The listing below holds pictures; exclude them. Return exactly the lines from the one with "At what coordinates" through the one with "Open the Pending Admissions card".

[[ Records provided open ]]

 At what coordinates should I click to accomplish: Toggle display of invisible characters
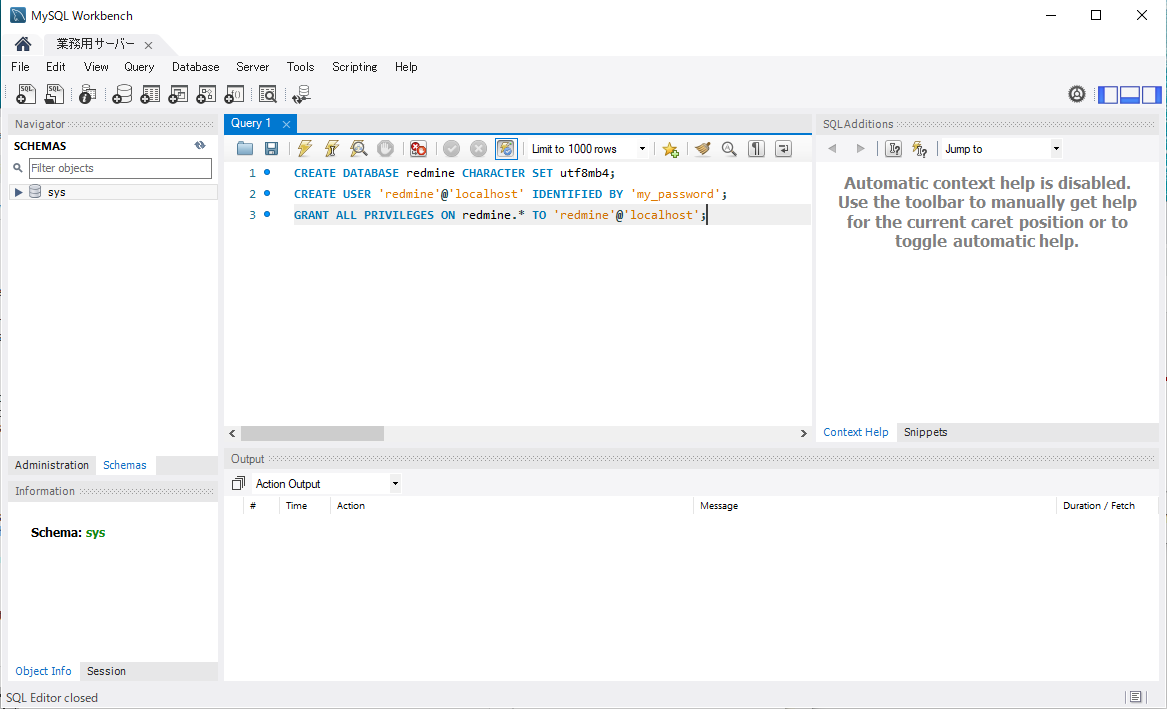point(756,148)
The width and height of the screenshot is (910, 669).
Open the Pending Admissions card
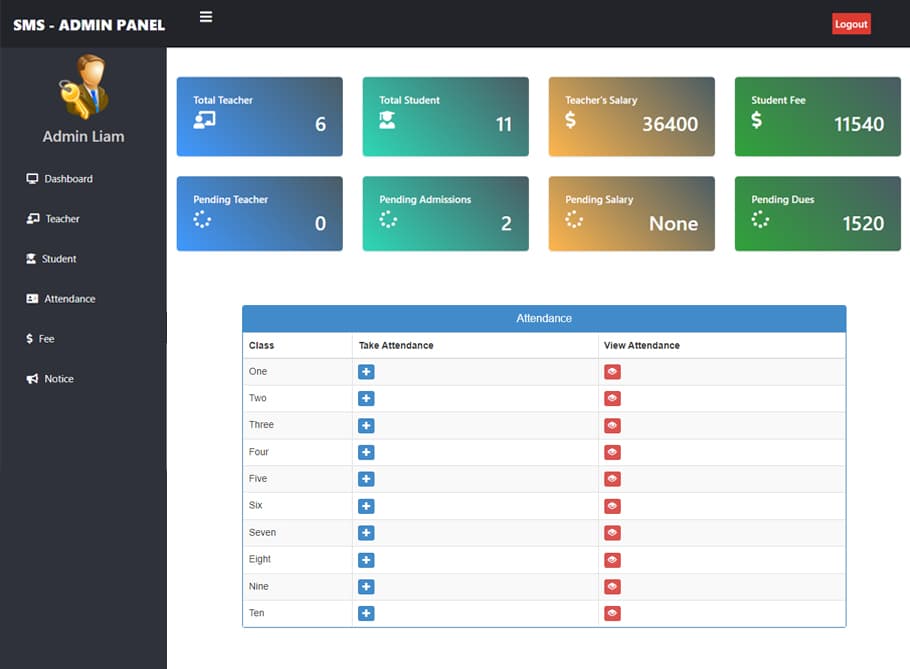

[[ Records provided closed ]]
[[ Records provided open ]]

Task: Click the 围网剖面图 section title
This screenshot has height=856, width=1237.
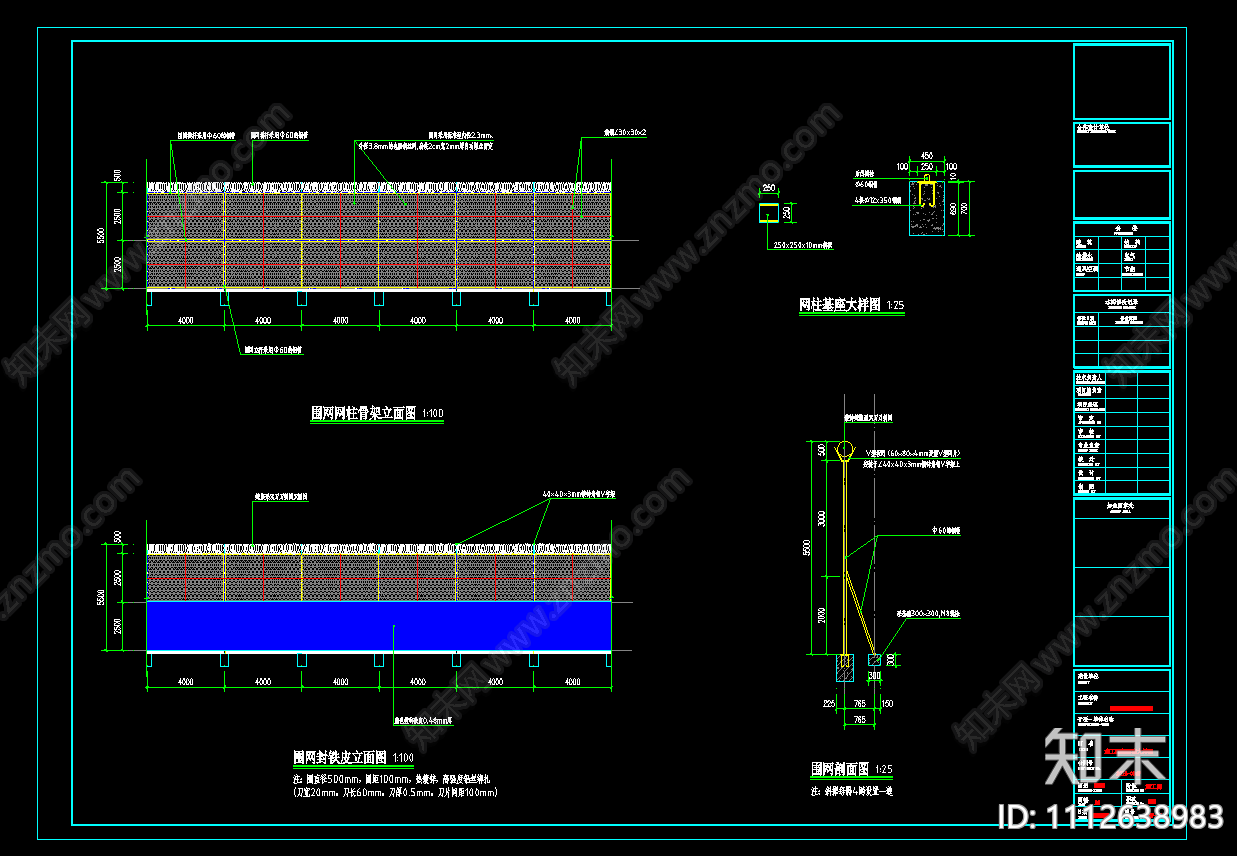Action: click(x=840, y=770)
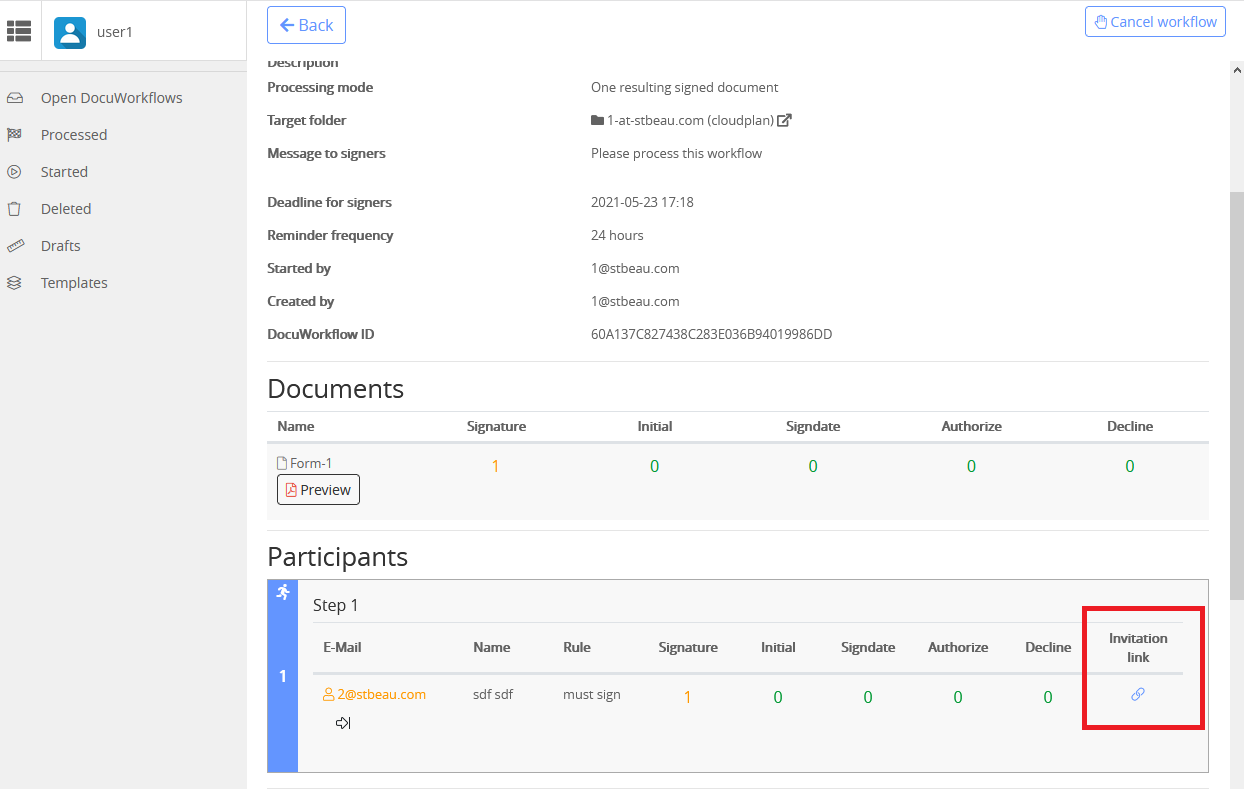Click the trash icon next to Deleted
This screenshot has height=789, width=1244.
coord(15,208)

[[ Records provided closed ]]
[[ Records provided open ]]

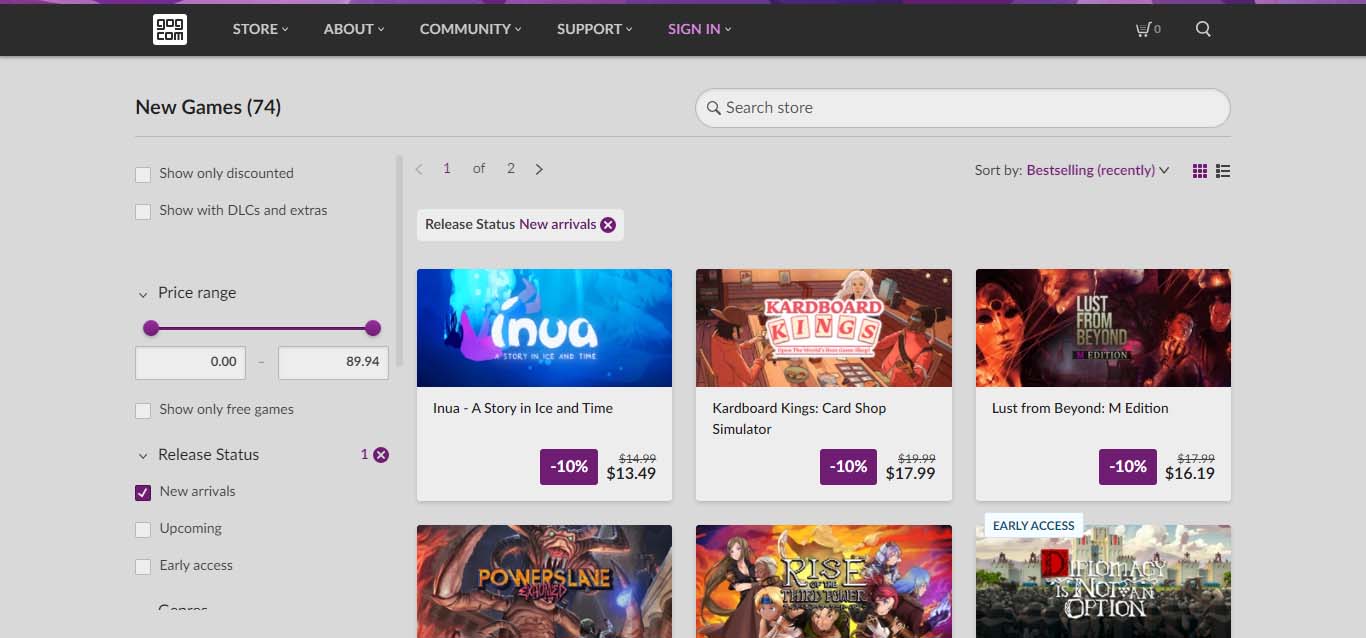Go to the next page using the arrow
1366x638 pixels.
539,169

[[ Records provided closed ]]

## Written response
 At what coordinates should I click to accomplish: Toggle display of invisible characters
point(756,148)
The width and height of the screenshot is (910, 669).
Open the Pending Admissions card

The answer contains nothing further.